We are talking about disadvantaged schools right across the country. It is not just a problem in urban areas but also in rural ones. I hoped that something positive would come out of the Minister's speech and he said there will be a review, which is grand. However, many boards of management involved in the school completion programme have told me that they cannot continue. No programme can sustain a 33% cut over a number of years. It sends the wrong message concerning the school completion programme. We are doing a similar thing in the drugs area but that is an argument for another day.
The whole idea of the programme is to give support to disadvantaged students. According to the attendance levels, it would appear that the programme is working. However, the level of incremental cuts over the past six years is now impacting on such services, so it has to stop. It may be a budgetary argument but the situation is not sustainable. Teachers and students in the relevant schools want the programme to continue working. I am appealing to the Minister to go forward instead of going back, but in order to progress the programme needs to be funded. I welcome any review in that regard. The school completion programme will stand up to any peer review.
Ultimately, we need to send to those communities a positive message that education is the way forward, that it is not set aside for a small elite in society and that there is a place for every child if he or she wants to proceed to further education. We genuinely believe in the concept of lifelong learning, but the children in question are only at the beginning and need the required supports. Will the Minister, in his new position, commit to championing the cause of those children who have been left behind and are disadvantaged through no fault of their own? Many come from a background in which we failed their families and parents. This is a challenge for the Minister and his new Department, but it is one he should take up.

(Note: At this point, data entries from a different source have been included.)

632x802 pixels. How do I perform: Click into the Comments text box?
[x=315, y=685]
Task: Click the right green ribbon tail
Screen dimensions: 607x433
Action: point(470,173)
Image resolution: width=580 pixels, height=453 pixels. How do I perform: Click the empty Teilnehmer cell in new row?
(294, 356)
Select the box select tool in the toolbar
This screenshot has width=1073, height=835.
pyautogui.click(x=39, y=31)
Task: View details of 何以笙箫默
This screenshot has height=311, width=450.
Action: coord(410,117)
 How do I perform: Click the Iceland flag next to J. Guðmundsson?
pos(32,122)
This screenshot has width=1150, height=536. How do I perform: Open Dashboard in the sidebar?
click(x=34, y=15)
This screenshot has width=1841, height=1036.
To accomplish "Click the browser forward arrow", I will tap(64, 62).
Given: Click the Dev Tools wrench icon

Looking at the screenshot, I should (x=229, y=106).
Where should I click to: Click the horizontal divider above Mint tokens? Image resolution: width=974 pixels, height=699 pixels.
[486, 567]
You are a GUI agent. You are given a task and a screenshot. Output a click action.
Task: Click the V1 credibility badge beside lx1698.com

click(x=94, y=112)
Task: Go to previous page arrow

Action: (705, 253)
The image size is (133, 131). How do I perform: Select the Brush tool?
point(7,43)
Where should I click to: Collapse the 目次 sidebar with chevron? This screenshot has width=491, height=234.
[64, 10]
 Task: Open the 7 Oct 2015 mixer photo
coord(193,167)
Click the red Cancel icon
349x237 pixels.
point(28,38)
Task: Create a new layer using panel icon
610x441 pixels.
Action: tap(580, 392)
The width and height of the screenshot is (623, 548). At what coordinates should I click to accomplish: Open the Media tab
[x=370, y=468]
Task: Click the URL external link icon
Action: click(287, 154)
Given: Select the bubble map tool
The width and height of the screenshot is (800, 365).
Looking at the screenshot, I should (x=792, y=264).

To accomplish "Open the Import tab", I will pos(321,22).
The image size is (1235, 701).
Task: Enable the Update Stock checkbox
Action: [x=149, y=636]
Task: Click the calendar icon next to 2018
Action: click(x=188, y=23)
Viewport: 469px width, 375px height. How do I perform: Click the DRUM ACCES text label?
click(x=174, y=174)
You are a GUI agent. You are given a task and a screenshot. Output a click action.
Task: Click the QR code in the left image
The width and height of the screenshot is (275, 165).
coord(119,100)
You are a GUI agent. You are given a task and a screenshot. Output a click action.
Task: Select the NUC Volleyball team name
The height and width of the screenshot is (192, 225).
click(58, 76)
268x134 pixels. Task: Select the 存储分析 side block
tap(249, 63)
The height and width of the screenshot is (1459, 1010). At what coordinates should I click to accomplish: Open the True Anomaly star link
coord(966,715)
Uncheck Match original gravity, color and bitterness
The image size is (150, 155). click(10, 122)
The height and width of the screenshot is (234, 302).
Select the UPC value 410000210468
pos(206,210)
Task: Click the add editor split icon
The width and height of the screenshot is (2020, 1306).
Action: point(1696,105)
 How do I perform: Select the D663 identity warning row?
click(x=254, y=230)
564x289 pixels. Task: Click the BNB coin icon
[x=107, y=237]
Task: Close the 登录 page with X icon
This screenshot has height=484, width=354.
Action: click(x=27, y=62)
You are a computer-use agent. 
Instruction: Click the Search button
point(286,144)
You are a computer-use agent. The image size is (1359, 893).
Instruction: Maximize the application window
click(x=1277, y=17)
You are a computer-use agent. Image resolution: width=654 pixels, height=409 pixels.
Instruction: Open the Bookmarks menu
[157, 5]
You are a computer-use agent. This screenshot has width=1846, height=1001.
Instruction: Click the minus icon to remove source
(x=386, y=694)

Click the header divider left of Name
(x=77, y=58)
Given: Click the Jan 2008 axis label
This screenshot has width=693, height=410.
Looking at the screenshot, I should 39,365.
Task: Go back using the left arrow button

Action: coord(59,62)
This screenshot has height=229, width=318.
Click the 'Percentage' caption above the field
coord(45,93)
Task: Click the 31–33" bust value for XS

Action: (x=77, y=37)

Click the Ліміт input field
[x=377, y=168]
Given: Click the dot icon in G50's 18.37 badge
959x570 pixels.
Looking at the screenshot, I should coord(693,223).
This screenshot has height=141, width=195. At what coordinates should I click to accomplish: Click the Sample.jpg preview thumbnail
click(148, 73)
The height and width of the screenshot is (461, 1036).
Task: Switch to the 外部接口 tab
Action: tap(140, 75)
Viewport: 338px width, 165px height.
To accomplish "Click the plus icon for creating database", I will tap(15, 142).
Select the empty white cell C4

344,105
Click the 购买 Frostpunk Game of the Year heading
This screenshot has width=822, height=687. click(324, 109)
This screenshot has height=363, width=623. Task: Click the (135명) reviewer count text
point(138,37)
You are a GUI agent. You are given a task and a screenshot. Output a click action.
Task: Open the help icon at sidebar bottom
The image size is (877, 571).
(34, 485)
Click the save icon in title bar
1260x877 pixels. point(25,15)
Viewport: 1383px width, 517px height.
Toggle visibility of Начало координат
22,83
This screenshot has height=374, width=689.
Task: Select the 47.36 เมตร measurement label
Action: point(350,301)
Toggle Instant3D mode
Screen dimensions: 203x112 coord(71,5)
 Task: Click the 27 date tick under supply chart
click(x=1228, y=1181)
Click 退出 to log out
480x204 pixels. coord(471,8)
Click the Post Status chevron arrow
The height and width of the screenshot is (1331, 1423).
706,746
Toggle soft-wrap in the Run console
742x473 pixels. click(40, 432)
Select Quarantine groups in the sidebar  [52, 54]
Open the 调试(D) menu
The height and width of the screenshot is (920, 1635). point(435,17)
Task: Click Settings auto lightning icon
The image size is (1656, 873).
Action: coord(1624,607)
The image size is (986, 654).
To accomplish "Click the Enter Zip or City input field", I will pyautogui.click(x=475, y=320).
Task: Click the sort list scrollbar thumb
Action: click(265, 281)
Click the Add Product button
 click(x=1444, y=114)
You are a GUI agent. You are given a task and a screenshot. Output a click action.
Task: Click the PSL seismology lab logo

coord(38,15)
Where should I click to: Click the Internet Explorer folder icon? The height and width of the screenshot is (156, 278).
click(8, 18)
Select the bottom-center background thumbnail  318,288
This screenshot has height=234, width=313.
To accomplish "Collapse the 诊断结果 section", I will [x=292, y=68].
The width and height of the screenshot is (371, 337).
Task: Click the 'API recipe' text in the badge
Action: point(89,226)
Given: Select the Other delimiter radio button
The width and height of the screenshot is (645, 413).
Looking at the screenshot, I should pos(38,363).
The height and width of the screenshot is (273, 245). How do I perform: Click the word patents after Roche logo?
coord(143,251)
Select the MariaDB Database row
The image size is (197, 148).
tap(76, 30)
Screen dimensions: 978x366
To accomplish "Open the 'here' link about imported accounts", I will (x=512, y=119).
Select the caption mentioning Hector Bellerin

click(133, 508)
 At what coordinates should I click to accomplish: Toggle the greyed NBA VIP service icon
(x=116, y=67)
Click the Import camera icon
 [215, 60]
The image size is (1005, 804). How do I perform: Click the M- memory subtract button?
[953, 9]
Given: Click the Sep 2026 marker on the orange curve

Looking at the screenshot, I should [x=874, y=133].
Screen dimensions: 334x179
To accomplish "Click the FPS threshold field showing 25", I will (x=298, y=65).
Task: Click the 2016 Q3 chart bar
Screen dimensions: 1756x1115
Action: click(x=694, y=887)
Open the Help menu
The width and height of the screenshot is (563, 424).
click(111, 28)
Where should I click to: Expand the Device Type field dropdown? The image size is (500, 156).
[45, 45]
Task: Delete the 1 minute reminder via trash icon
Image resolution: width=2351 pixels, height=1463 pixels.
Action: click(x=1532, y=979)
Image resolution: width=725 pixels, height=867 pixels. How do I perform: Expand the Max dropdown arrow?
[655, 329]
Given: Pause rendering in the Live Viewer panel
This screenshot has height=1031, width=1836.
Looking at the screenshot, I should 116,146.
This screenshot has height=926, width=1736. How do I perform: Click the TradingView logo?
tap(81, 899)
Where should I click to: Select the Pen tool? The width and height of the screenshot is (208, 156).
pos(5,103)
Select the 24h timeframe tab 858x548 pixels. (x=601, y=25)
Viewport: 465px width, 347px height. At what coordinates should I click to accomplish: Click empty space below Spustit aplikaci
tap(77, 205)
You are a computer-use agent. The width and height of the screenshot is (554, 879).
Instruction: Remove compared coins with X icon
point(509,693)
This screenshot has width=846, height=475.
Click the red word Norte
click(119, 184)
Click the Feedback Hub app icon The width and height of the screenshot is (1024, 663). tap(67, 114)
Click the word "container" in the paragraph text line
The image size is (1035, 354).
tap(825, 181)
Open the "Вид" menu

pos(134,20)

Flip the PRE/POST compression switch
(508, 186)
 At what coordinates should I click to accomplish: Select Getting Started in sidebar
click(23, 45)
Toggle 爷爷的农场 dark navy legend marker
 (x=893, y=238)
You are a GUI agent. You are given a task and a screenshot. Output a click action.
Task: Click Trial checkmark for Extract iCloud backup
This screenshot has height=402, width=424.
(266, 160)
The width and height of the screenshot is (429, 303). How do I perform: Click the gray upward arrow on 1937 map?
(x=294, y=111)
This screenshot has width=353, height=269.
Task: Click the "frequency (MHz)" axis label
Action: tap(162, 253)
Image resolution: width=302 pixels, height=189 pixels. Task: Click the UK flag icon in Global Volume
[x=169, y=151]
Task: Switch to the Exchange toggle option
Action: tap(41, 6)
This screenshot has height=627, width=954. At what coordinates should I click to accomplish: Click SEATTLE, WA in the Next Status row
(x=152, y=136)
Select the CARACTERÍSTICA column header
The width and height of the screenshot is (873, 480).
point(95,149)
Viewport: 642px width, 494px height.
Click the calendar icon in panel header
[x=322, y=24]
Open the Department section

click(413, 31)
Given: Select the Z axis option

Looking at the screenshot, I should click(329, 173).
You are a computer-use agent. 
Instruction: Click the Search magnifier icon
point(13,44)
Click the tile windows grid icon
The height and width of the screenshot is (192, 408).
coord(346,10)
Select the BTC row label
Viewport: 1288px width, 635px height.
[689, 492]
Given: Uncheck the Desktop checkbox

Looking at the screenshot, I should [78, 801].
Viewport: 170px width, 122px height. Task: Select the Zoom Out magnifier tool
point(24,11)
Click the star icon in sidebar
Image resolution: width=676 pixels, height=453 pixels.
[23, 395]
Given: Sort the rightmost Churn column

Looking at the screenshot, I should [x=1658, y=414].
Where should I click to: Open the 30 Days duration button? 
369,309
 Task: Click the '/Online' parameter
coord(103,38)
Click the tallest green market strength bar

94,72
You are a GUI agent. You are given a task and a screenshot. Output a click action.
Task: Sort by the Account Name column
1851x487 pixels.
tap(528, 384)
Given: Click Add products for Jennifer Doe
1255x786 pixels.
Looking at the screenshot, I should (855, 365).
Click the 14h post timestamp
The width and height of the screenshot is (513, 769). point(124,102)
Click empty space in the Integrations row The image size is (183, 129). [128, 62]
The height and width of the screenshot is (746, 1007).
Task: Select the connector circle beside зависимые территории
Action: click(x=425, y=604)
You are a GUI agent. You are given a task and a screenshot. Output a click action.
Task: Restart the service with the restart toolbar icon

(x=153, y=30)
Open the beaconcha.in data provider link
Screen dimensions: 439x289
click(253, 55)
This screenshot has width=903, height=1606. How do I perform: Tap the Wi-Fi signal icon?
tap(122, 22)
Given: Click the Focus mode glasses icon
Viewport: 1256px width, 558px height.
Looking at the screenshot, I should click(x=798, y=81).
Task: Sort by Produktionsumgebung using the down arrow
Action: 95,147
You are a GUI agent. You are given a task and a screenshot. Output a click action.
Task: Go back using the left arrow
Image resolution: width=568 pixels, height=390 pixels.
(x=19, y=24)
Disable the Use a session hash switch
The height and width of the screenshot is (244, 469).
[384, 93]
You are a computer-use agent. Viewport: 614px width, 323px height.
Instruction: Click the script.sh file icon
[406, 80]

I am sure the Deputy will agree that we all want to see all children reach their full potential. We want those who are particularly vulnerable and at risk of losing out through leaving education early in life to be supported in the best way possible. The schools inclusion programme is a huge part of this process. There have been cuts because, as we know, the country found itself in a bailout having lost its financial sovereignty. However, we are now out of the bailout programme and will certainly do everything in our power to protect the school completion programme. However, Government expenditure in this area is not limited to that programme. Nearly €49 million has been spent on various youth services programmes to offer support to young people all around the country. There is no doubt but that we could not do without these youth organisations and the tens of thousands of volunteers who work in this area supporting children and programmes, not to mention the tens of thousands of volunteers in the sports organisations who help to keep children occupied and engaged in healthy and physical activity that is to their benefit. We certainly have not targeted this area for cuts, but it has been one that has had to endure cuts. It is an area in which I firmly believe it is worth investing. Money spent on prevention reduces expenditure on treatment in a general sense, but nowhere is the gain greater than with children. Certainly, from our point of view and in our budget negotiations, this has been to the fore in our minds. We want to continue to support children to get the best out of the education system and support them when they are getting into trouble. There are many programmes in addition to the one in question, including Garda diversion programmes, which help to achieve that end.